=== REQUIRED ACTION ===
Each entry below is to be copied verbatim, with no line missing.

=== DATASET ===

__________________________________________________

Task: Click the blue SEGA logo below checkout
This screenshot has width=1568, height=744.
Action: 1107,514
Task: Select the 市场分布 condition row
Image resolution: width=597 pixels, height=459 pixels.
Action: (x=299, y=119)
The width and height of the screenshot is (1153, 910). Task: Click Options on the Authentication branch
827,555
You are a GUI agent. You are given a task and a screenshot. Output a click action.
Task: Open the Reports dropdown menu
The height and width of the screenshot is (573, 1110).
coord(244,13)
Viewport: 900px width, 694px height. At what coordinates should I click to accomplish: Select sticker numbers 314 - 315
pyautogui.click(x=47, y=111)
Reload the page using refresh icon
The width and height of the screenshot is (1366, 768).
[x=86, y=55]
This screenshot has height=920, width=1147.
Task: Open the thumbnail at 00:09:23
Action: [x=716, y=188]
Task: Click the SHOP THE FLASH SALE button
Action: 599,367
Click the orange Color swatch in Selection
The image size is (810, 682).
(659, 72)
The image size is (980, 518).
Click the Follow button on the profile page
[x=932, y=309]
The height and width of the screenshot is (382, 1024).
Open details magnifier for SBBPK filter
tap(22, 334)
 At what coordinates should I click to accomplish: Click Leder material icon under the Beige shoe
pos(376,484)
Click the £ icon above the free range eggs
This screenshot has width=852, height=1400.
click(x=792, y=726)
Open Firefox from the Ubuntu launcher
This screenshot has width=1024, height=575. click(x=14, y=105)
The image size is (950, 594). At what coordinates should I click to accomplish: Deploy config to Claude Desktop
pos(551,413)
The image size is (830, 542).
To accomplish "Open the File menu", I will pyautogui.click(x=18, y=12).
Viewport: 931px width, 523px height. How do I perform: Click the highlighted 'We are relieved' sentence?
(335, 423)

__________________________________________________

=== TASK OUTPUT ===
Task: Click the blue SEGA logo below checkout
This screenshot has width=1568, height=744.
Action: 1107,514
Task: Select the 市场分布 condition row
Image resolution: width=597 pixels, height=459 pixels.
Action: (x=299, y=119)
The width and height of the screenshot is (1153, 910). Task: Click Options on the Authentication branch
827,555
You are a GUI agent. You are given a task and a screenshot. Output a click action.
Task: Open the Reports dropdown menu
The height and width of the screenshot is (573, 1110).
coord(244,13)
Viewport: 900px width, 694px height. At what coordinates should I click to accomplish: Select sticker numbers 314 - 315
pyautogui.click(x=47, y=111)
Reload the page using refresh icon
The width and height of the screenshot is (1366, 768).
[x=86, y=55]
This screenshot has height=920, width=1147.
Task: Open the thumbnail at 00:09:23
Action: [x=716, y=188]
Task: Click the SHOP THE FLASH SALE button
Action: 599,367
Click the orange Color swatch in Selection
The image size is (810, 682).
(659, 72)
The image size is (980, 518).
Click the Follow button on the profile page
[x=932, y=309]
The height and width of the screenshot is (382, 1024).
Open details magnifier for SBBPK filter
tap(22, 334)
 At what coordinates should I click to accomplish: Click Leder material icon under the Beige shoe
pos(376,484)
Click the £ icon above the free range eggs
This screenshot has width=852, height=1400.
click(x=792, y=726)
Open Firefox from the Ubuntu launcher
This screenshot has width=1024, height=575. click(x=14, y=105)
The image size is (950, 594). At what coordinates should I click to accomplish: Deploy config to Claude Desktop
pos(551,413)
The image size is (830, 542).
To accomplish "Open the File menu", I will pyautogui.click(x=18, y=12).
Viewport: 931px width, 523px height. How do I perform: Click the highlighted 'We are relieved' sentence?
(335, 423)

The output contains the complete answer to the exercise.